2017/10/22

「ブロークバックマウンテン」

非難されるかもしれないけれど、「タイタニック」が嫌い。「マディソン郡の橋」も。ただし、「風と共に去りぬ」は好き。
もともとラブストーリーはそれほど好きじゃなかった。若い頃オットと見た(見させられた)映画は黒澤明作品とかマカロニウエスタンとか「燃えよドラゴン」とか「2001年宇宙の旅」とかで。
でも、会社の先輩(女性)が映画好きでよく連れて行ってもらった時見たのは、「ある愛の詩」とか「ロミオとジュリエット」とか「ひまわり」とか「小さな恋のメロディ」とか「卒業」とか「サウンドオブミュージック」とかで、当時の若い女性の定番映画だった。
そんな中であの頃は同性愛モノも多少流行っていたのかな。タイトルは忘れてしまったけれど老画伯?と美少年が出て来たっけ。かなり詩的に美化されていた気がする。
実際は、偏見かもしれないけれど、またはテレビの影響かもしれないけれど(バラエティなどの扱い方がいけないんだ)、同性愛なんてなんかドロドロしてて滑稽で汚いと思っていたのは確か。今は世間でもだいぶん理解されるようになってきたけれど、まだそれでも・・・
ブロークバックマウンテン
イニス 「You know I ain't queer」
ジャック 「Me, neither」

「ブロークバックマウンテン」は最近レンタル店で借りて来た2005年制作のアメリカ映画。純粋なラブストーリーだった。今まで見た映画の中でたぶん一番胸をかきむしられたように感じた。5回繰り返して見てビデオ返して、その後1週間経っても余韻をずっと引きずっている。泳いでいても車に乗っていても夜寝る前にも夢の中でも今でも。
それが同性愛が忌み嫌われていた頃、1963年から20年間のアメリカ中西部の成人男性二人のお話。封切り当時話題になったらしいので見た人いるでしょうけど、やるせない、どうしようもない時代背景、世間体を気にし感情を押し殺し結婚もして生活に追われる主人公の葛藤はほんとにじれったい。ブロークバックマウンテンでの放牧中、一線を越えてしまった後に自分の持ち場に戻ったら、羊がコヨーテにやられてさらし物のように無残に仰向けで転がっていたシーンは、主人公の子どもの頃のトラウマと重なる印象的なシーンだった。
演じているのは今は亡きヒース・レジャーとジェイク・ギレンホールで、二人ともこれが適役としか言いようがない。
そもそも、なんでこの映画にたどり着いたかというと、しばらくSFモノにはまっていてその中に「ミッション8ミニッツ」という面白い映画があって。

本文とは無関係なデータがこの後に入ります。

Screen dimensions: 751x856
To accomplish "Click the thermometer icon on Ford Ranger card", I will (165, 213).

主人公がギレンホールだった。
そのギレンホールの長い顔と下がり気味の太い眉とグレーがかった青い瞳の大きな目で画面全体が埋まるシーンが最初だったのでインパクトがあり過ぎ、「濃い俳優だなあ」と思ったのが第一印象。しかしお話が進んで、生命維持装置に横たわるギレンホールの目を閉じた横顔を見ていたら「なんかめちゃめちゃ色気のある俳優じゃないか」と思っちゃって。気になって出演した映画を調べてみたのです。

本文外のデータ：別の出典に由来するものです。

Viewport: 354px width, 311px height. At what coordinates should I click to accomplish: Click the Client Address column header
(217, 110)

そうしたらこの映画。やっぱりね。この人しかいないでしょ、という感じでした。若いから肌もきれい。画像はそのイメージ。少女漫画風になってしまったけど、映画では伏し目がちな横顔がたくさん出て来る。
でも、ギレンホールみたいなのが相手としてもう一人出て来たら、多分いやらしく思えちゃう。相手が、若くても渋い寡黙な(役の)ヒース・レジャーなのがこの映画をいやらしく見せていない。ヒース・レジャー演じる主人公イニス、とても良かった。抑えたつぶやくような低い声が、感情をあらわにするジャックと対照的。28歳で亡くなっているなんて残念。
お互いの奥さんに秘密で友達と魚釣りと称して年に数回二人だけの山で逢瀬を重ねてしまいますが、(これって不倫?)確実に純愛映画です。(TSUTAYAではドラマの棚に)。一人こっそり見て涙・鼻水何回拭いたやら。こんなもやもやしたやり切れないラブストーリーは私の見た数少ない中で今まであったんだろうか。切なすぎるけどラストは少しだけ救われます。この先、他のラブストーリーは見ても感動しないでしょう。もっとも、もうそんな歳ではないのだし。
今もブロークバックマウンテン(実際には架空の山)であの時代のままの二人が生きている気がする。そういう映画でした。